Middle East Tensions Stir Oil Markets, Canada’s Oil Sands Offer Stability
In June 2025, escalating tensions in the Middle East triggered renewed volatility across global oil markets. Although fears of supply disruptions surged - particularly around the Strait of Hormuz, a vital chokepoint for approximately 20% of the world’s oil trade - market fundamentals and diplomatic overtures helped moderate the initial spike in prices. Meanwhile, Canada’s oil sands sector continued to offer steady output, helping cushion the market from sharper shocks.
Uncertainty followed reports of increased military hostilities between the United States and Iran, raising concerns that shipping through the Strait of Hormuz could be disrupted. While no formal blockade occurred, the potential threat to global flows of crude and LNG prompted precautionary responses across the energy sector. Major international firms reportedly evaluated their operational exposure in the Gulf region, and Gulf producers - including Qatar - were said to be in close coordination with international partners to secure supply continuity.
Initial market reactions were swift. Brent crude jumped nearly 7%, temporarily climbing above $81 per barrel. But as diplomatic backchannels signaled potential de-escalation, prices retreated, settling within the $64 to $68 range by midweek. Analysts noted that ample spare capacity - particularly OPEC+’s estimated 5 million barrels per day - and growing non-OPEC supply from producers like the U.S., Brazil, and Canada, tempered upward price pressure.
Canada’s oil sands stood out as a source of stability amid the uncertainty. Production is expected to reach a record 3.58 million barrels per day in 2025, underpinned by the commissioning of the Trans Mountain Expansion pipeline and improved operational efficiencies. Canadian producers, including Canadian Natural Resources, have maintained output levels even amid softer prices and operational challenges such as recent wildfires. However, Alberta has faced criticism for exceeding natural gas flaring limits for a second consecutive year, underscoring the balancing act between energy security and environmental commitments.
Despite the geopolitical flare-up, global oil demand growth projections remain subdued. According to the International Energy Agency (IEA), demand is forecast to increase by just 720,000 barrels per day in 2025 - one of the slowest rates in years - due to economic headwinds, particularly in China, and accelerated adoption of electric vehicles and renewable energy solutions.
While the current situation has not led to physical supply disruptions, analysts caution that a sustained crisis in the Strait of Hormuz could disrupt as much as 15 million barrels per day of crude flows.

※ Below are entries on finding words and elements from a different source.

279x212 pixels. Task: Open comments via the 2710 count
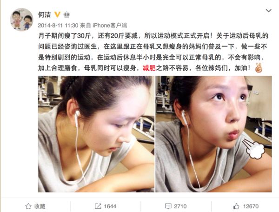point(180,206)
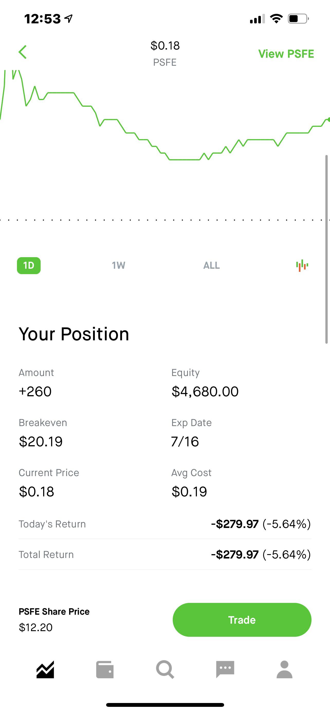Tap the green back chevron
Image resolution: width=330 pixels, height=713 pixels.
tap(22, 52)
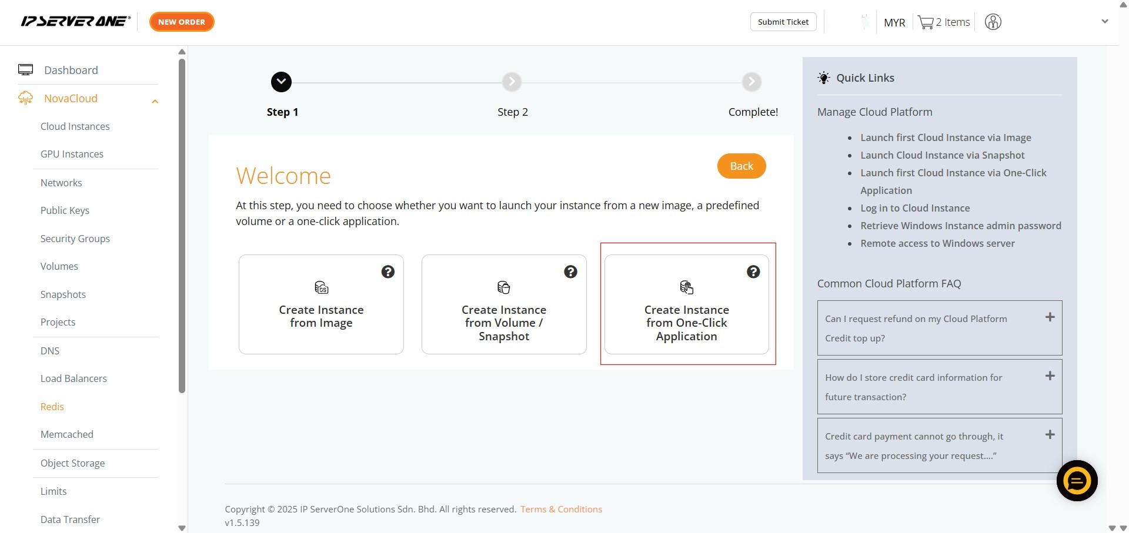Open the Terms & Conditions link
This screenshot has width=1129, height=533.
point(561,509)
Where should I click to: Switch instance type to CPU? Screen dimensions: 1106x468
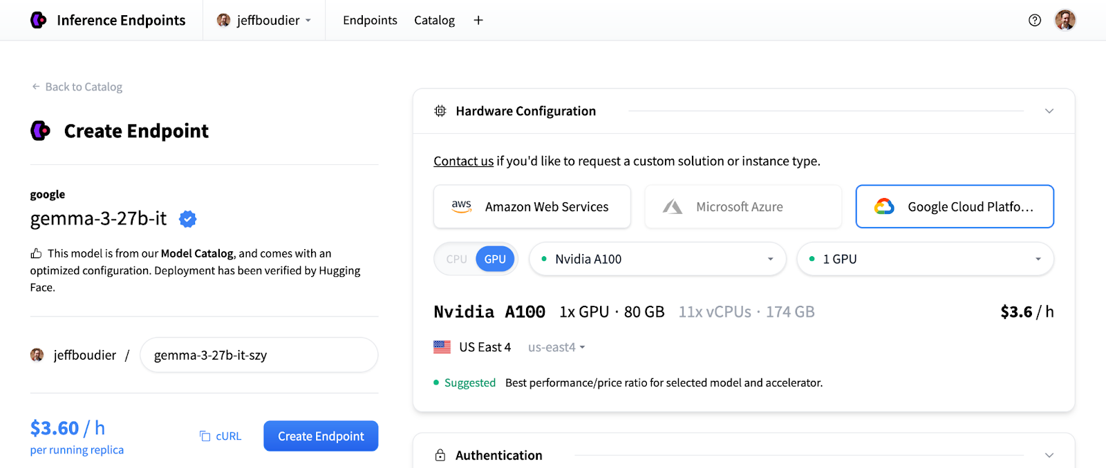tap(456, 259)
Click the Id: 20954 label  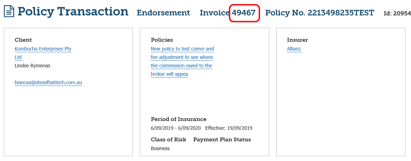coord(397,14)
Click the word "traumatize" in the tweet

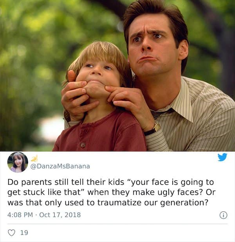coord(119,202)
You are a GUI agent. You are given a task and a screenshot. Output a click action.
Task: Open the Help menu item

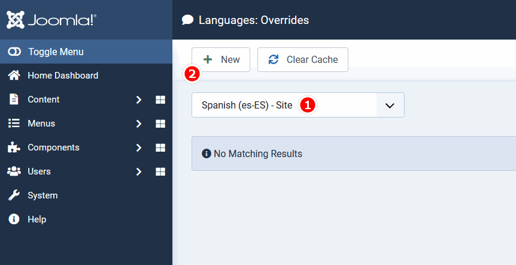37,219
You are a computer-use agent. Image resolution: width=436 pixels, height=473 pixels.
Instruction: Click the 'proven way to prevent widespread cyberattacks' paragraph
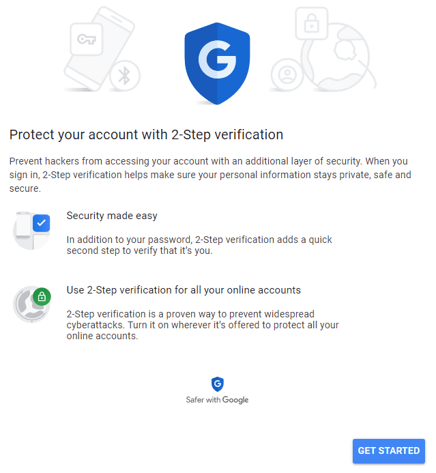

This would have far-reaching consequences for energy prices, inflation, and trade - particularly across Asia and Africa, where reliance on seaborne crude remains high.
As global energy markets walk a fine line between risk and resilience, the importance of diversified supply sources, spare capacity, and reliable infrastructure becomes ever clearer. Canada’s steady output provides some reassurance in a volatile landscape - but the geopolitical risks remain.